Être parent... et bon professeur?

Être parent... et bon professeur?
Par Josée Bournival, Auteure, animatrice et blogueuse
29 septembre 2020
Plusieurs parents se demandent s’ils en ont fait assez ce printemps quand les enfants devaient faire l’école à la maison. Josée Bournival témoigne.

À la fin du mois d’août, ma fille de six ans s’amusait à écrire des mots. C’était à la veille de sa rentrée scolaire en deuxième année et je trouvais l’exercice intéressant…

- Comment ça s’écrit un G, maman?

Je l’ai regardée, surprise de sa question.

- Tu sais comment écrire la lettre G, Blanche!

Elle a fait un charmant bec de canard.

- M’en souviens plus.

Je lui ai montré et sa mémoire est revenue. Pas d’inquiétude. Ma fille a la chance d’apprendre facilement. Elle n’éprouve pas de difficultés majeures. Je ne doute pas un instant qu’elle retrouvera ses aises au fil des jours dans sa classe.

J’ai quand même remis en doute l’enseignement que j’ai prodigué de mars à juin : est-ce que j’ai fait un bon travail? En ai-je fait assez? Ai-je misé sur l’essentiel? Peut-être que j’aurais dû insister davantage sur le temps passé à faire de la lecture. Cet été, on a vraiment décroché : toute la famille en avait grandement besoin.

On a trimé dur au printemps pour faire l’école à la maison à nos trois filles, pour exiger que les enfants suivent le programme proposé par leurs professeurs. On pouvait difficilement se comparer. Mes amis-parents avaient tous le même constat à la bouche : « je fais de mon possible entre le travail et l’école ».

Plusieurs m’ont écrit depuis le début du mois de septembre.
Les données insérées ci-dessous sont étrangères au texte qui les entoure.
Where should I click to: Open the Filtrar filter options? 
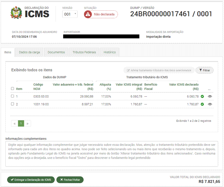pyautogui.click(x=204, y=70)
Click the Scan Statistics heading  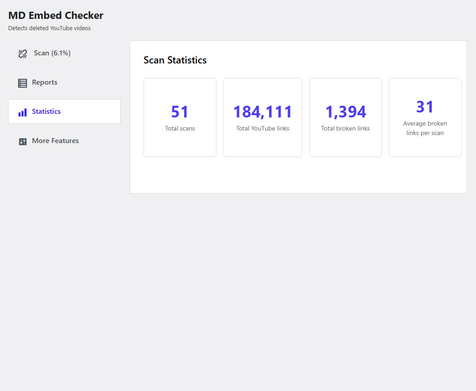click(175, 60)
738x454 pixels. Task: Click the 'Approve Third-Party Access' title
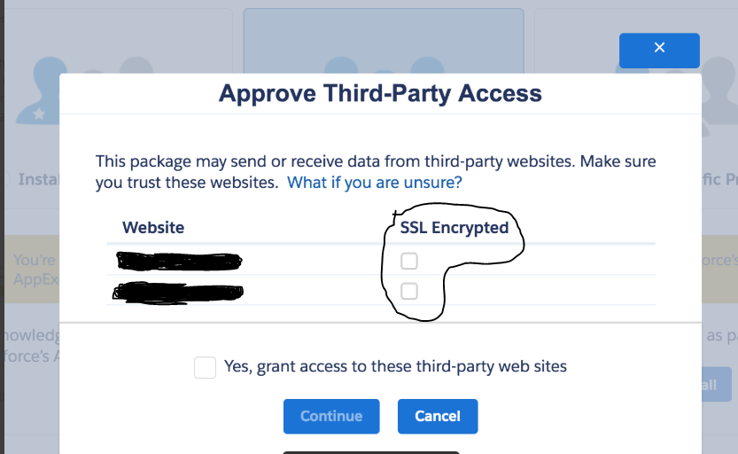tap(380, 93)
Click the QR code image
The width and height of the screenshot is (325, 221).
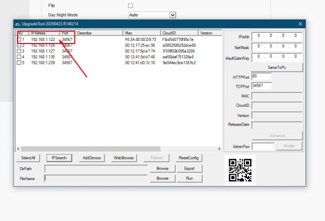(240, 170)
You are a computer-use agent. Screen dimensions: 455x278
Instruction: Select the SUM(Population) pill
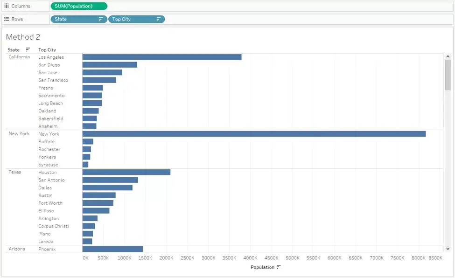79,6
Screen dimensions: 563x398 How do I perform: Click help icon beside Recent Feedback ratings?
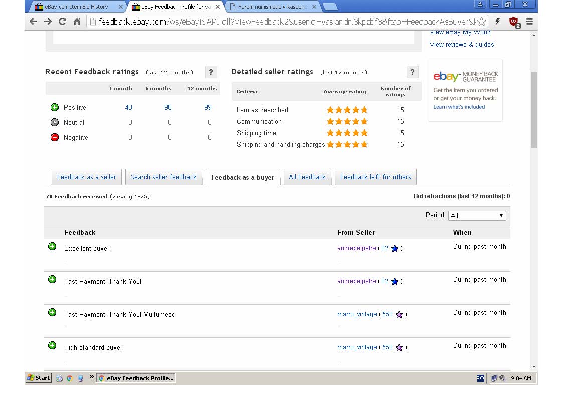coord(211,72)
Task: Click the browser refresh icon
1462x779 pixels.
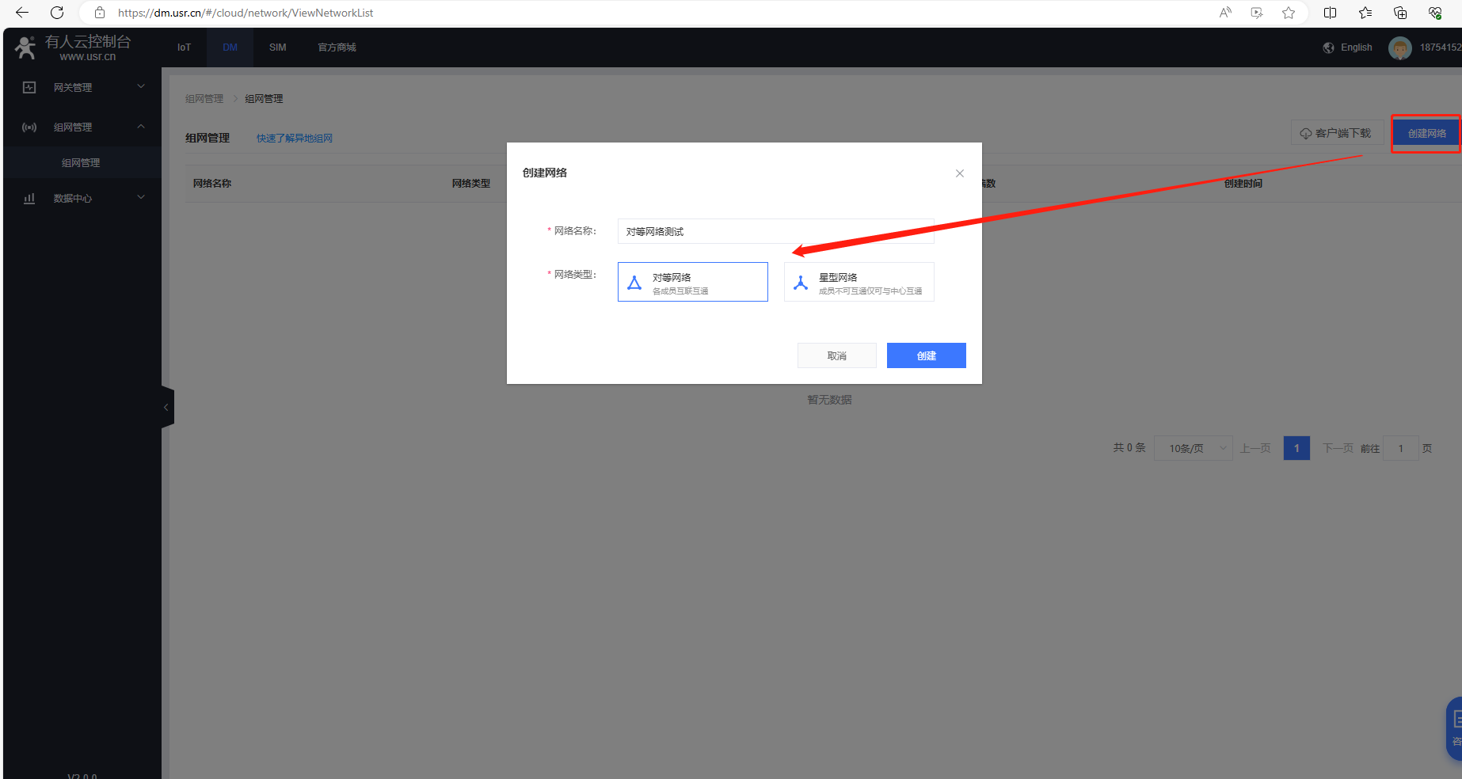Action: (57, 13)
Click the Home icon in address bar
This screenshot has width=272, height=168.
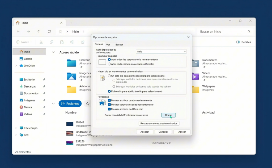(61, 32)
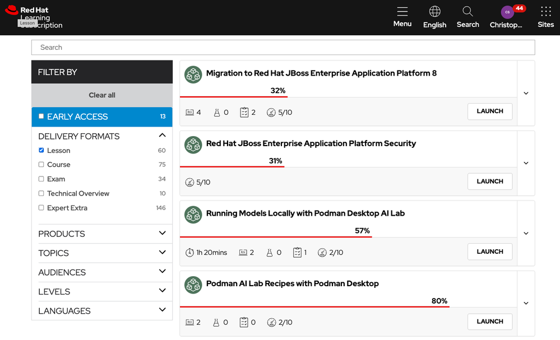
Task: Click Clear all filters button
Action: tap(102, 95)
Ils ont l’impression que les résultats de leurs enfants cet automne seront leur bulletin de parent-enseignant. Certains se sentent jugés devant les lacunes de leurs enfants, les résultats déjà navrants. Les autres parents en ont-ils fait plus qu’eux?

Je sais, il faut être indulgent envers soi-même. Il faut reconnaitre le caractère exceptionnel entourant la pandémie. Il faut regarder en avant. Rien ne sert de culpabiliser. N’empêche, je ne compte plus le nombre de courriels que vous m’avez écrit sur le sujet. Vous êtes stressés, épuisés et craintifs face à cet automne qui pourrait ressembler au printemps dernier.
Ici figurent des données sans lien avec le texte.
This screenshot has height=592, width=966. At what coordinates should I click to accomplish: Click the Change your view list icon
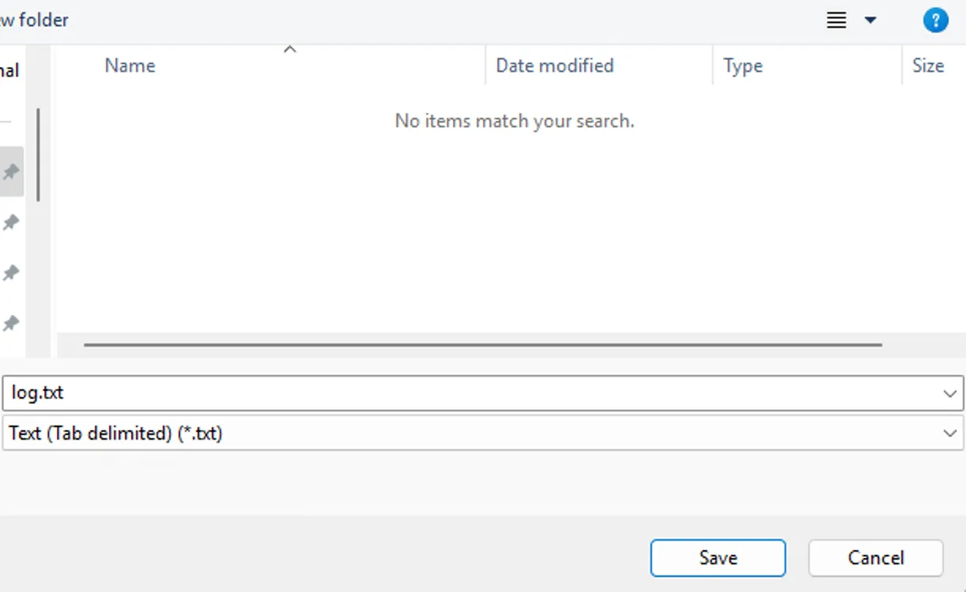837,21
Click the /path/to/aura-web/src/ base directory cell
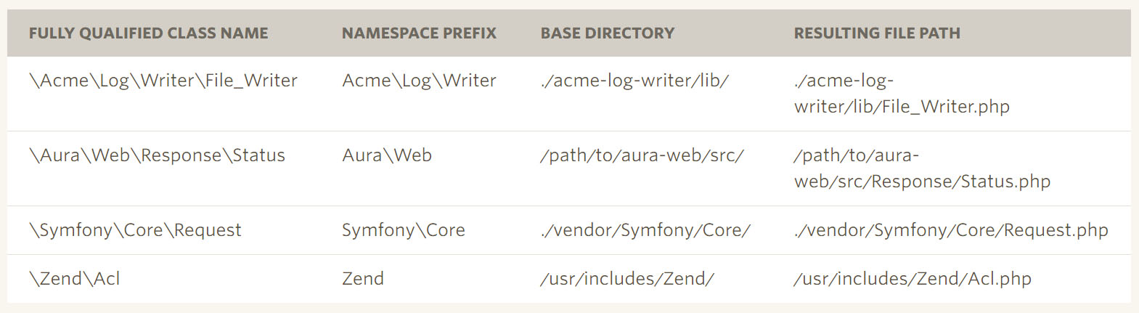The image size is (1139, 313). pyautogui.click(x=641, y=155)
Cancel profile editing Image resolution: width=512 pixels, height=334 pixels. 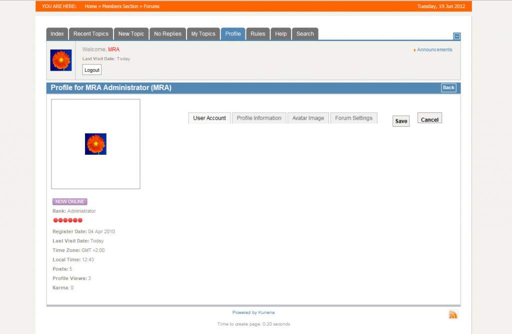tap(430, 119)
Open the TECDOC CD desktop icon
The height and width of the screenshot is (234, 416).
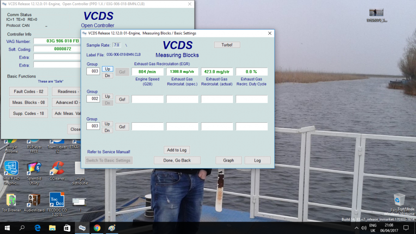point(57,200)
Je vous serre dans mes bras. Ça ne donnera pas de A+ dans le bulletin de votre enfant, mais c’est une étoile dans votre cahier de parent.
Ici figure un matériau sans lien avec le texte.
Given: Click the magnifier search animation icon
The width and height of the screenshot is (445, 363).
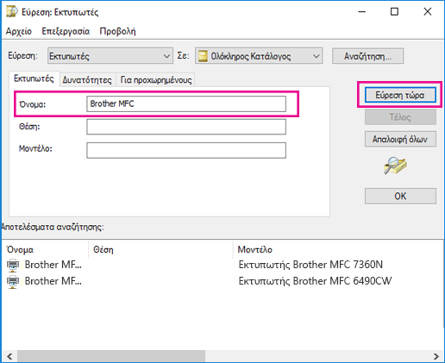Looking at the screenshot, I should tap(395, 166).
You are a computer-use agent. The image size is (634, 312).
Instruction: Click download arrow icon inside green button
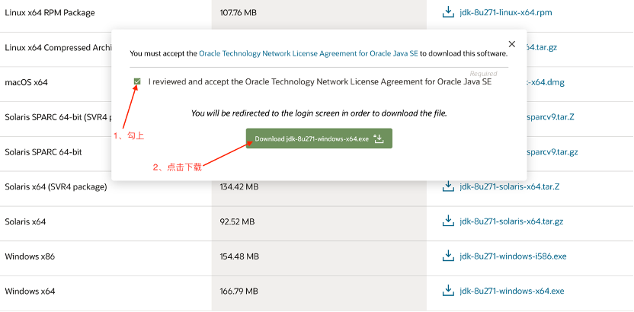pos(379,138)
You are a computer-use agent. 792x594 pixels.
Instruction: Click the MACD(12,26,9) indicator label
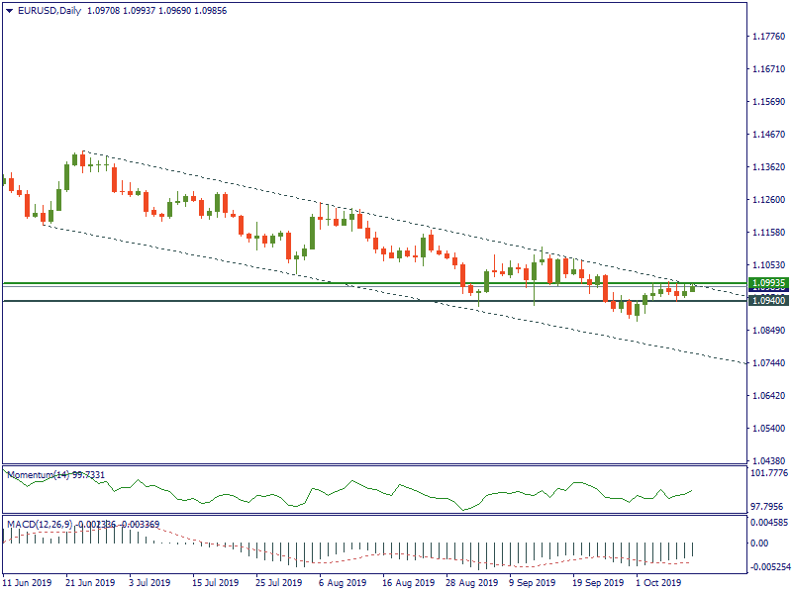[40, 523]
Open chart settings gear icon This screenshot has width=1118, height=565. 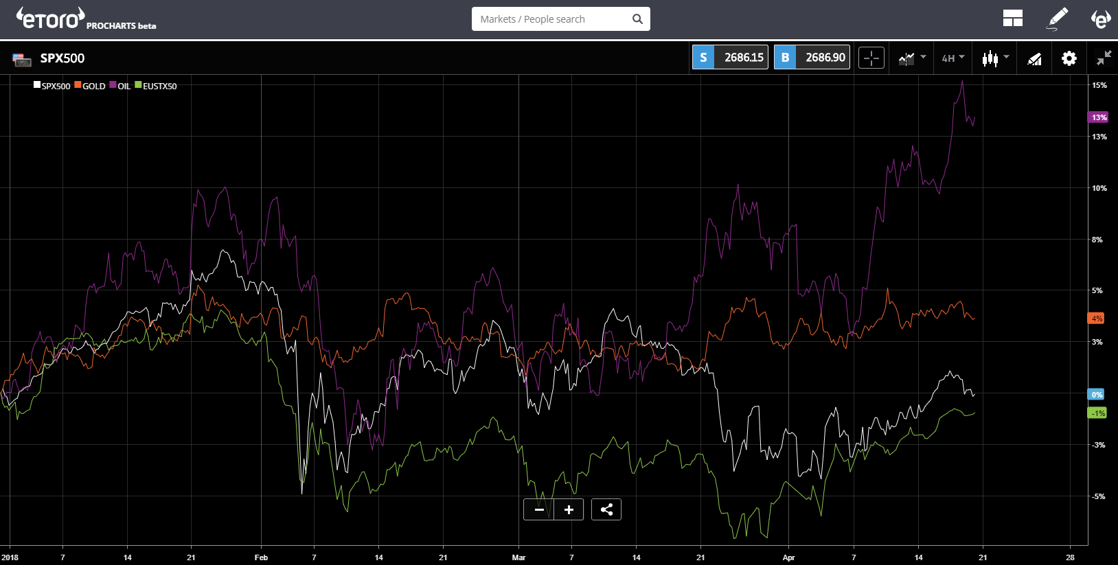point(1069,58)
Et vous? Comment se passe l’année scolaire de votre enfant jusqu’à présent? Quel constat faites-vous de l’enseignement que vous avez offert le printemps dernier? Êtes-vous craintif ou certain que votre enfant sera en mesure de poursuivre son cheminement scolaire?

 

Photo : GettyImages/Lorado

Josée Bournival, Auteure, animatrice et blogueuse
Je suis la maman de 3 grandes filles et d’un petit garçon. Je souhaite échanger avec vous sur une foule de sujets reliés à la vie de famille.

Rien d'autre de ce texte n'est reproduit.